Bessora est une auteure moqueuse. Elle est métisse. Ces deux aspects peuvent expliquer la manière avec laquelle elle traite la question de la race. Pour cela, elle va partir des personnages. Wolfgang, choisit pour ses caractéristiques aryennes s’emploie dès son arrivée en Afrique du Sud de s’extraire de cette assignation. D’ailleurs à une période avancée de sa vie, il ira jusqu’à épouser une femme indienne musulmane pour se défaire du carcan racial et de ses privilèges d'aryen. Dans la famille TerreBlanche, le grand père Jacob préside une commission qui statue sur la « blanchité » des hommes et femmes dans son périmètre. L’adhésion à la culture afrikaner ne suffit pas. Aucune trace d’ascendance noire ne doit être détectée sous peine d’exclusion du groupe, des écoles. L’idéologie raciste qui se répète quelques années après la faillite de l’Allemagne nazie. L’écrivaine joue sur cette notion de race, sur les facéties de la génétique, sur Wolfgang dans son désir de renouer avec ses origines allemandes. La vie nous joue parfois des tours… Comme le cas d’Anna  qui fut un élément important dans ce projet d’adoption collective et qui devient plus tard une des coépouses d'un guérisseur zoulou.

La saga des adoptés et écriture

Barbara et Wolf ont des approches différentes. Si Wolf résiste à sa nouvelle famille et va se construire en opposition à celle-ci, Barbie a besoin d’être accepté. Pourtant les choses sont extrêmement complexes, douloureuses. Si Wolf est conquérant, extraverti et libère sa violence contre sa mère adoptive, Barbara la retourne contre elle-même et elle ne croît pas en une quelconque expérience positive dans ce désir forcené à retourner en Allemagne pour retrouver sa famille biologique. Bessora explore de l’intérieur la question de l’adoption, de l’abandon et de la quête de l’origine. Elle le fait avec les individus, mais les pays servant de cadre à ces histoires portent à l’extrême la volonté de pureté et la question du métissage. 

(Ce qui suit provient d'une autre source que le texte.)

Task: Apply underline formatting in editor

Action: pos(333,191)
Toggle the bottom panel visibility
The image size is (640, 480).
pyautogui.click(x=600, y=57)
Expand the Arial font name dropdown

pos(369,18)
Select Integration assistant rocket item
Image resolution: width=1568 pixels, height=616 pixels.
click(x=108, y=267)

J’aimerais dire quelques mots sur l’écriture. Je dirai qu’elle n’est pas forcément engageante. Bessora ne s’emploie pas à déployer, selon moi, un style. Même les transitions entre des épisodes dans le temps et dans l’espace sont faits, sans être amenés comme si ce n’est pas le plus important. Je pense à l’arrivée en Afrique du Sud chez les Schultz par exemple. Il y a des facilités auxquelles je me suis habitué pour mieux saisir, je pense son discours sur le racisme et l’abandon. Et cette construction avec deux sens de narration différents sont la première force de ce roman avec cette réflexion sur le racisme. Le final est douloureux mais dans le fond, attendu.